There ICE had to contend with his church family. The van was surrounded by CityWell members, local pastors, and other supporters. They prayed, sang, and refused to move. Only after 27 more arrests could the van pull out.

Patheos blogger Fred Clark compared the incident to another in 1858, when a federal marshal used the promise of a job to lure escaped slave John Price to the outskirts of  Oberlin, Ohio. Price was seized and taken to a hotel in preparation for returning him to a Kentucky slave owner.

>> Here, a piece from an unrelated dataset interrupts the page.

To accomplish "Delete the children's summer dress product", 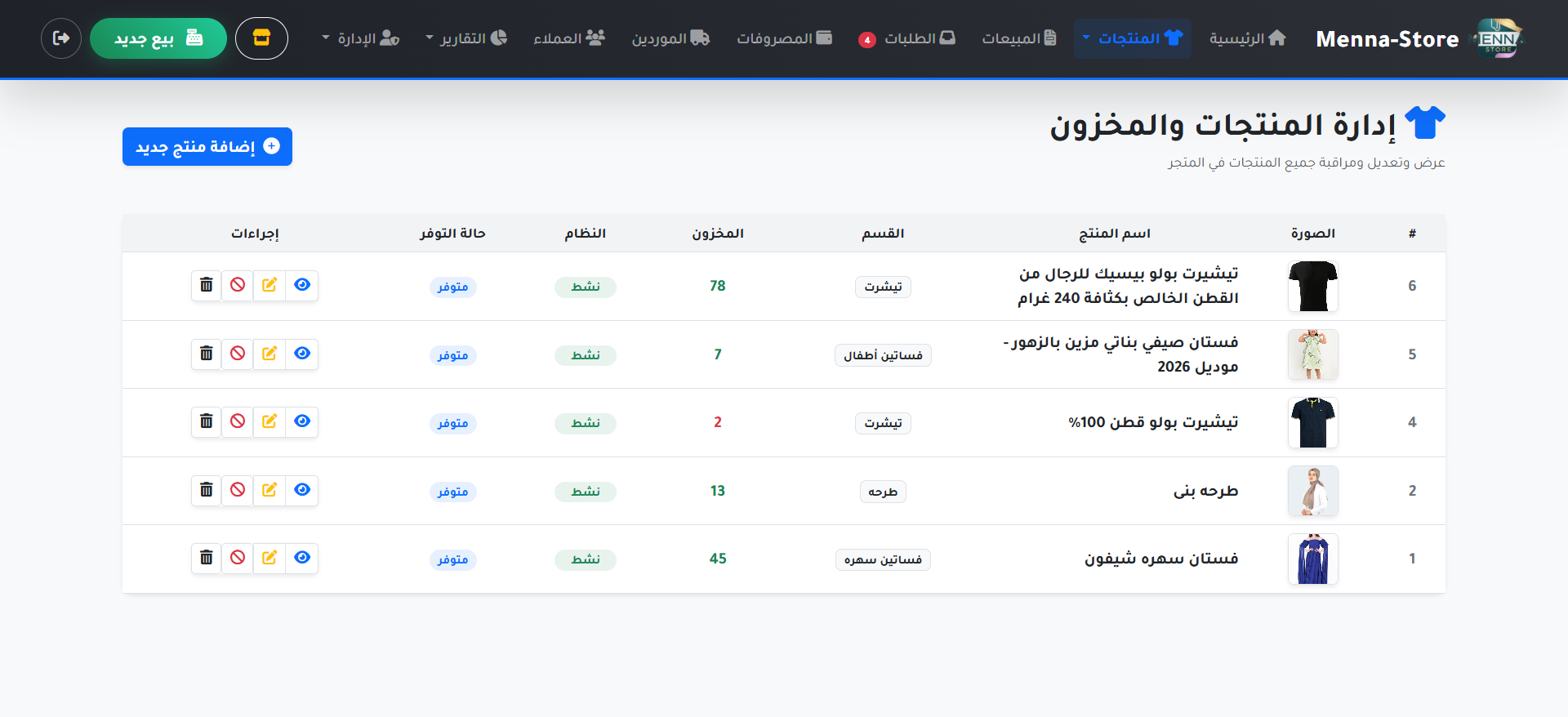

A crowd from Oberlin soon showed up to demand Price’s release. The black abolitionist Charles Langston tried to calm the others before going inside to negotiate. When negotiations proved fruitless, the crowd rushed in. A seminarian led Price outside, where he was taken back to Oberlin and eventually to Canada. Thirty-seven of Price’s rescuers were arrested and indicted. According to the Fugitive Slave Act, they were lawbreakers.

At the time, many Americans ex­pressed sympathy for abolitionists’ goals but chided them when they broke the law. That same line is often used today against undocumented immigrants and their supporters—even by people who themselves admire the 19th-century abolitionists. When it comes to past conflicts, everyone seems to be retroactively on the side of justice. But what about the injustices of our day, when federal agents go out of their way to break up families and deport people who pose no threat?

The Christians who tried to save Oliver-Bruno from ICE didn’t have the law on their side. They answered to a higher law—and at considerable personal risk. They spontaneously faced down officers of an aggressive, largely unaccountable agency, putting their bodies on the line for a person they love and a cause they believe in.

Sadly, they didn’t succeed. Oliver-Bruno was deported on November 29. There are others facing similar situations, and the use of USCIS appointments as a trap has become a common ICE tactic. Lars Åkerson, whose pastor Isaac Villegas was among those arrested November 23, has created a messaging system for sanctuary leaders to quickly mobilize supporters “to show up, document the situation, and, if necessary, put their bodies between these courageous people and whatever harm might come to them.” No doubt there will be many more opportunities.

A version of this article appears in the print edition under the title “Bodies on the line.”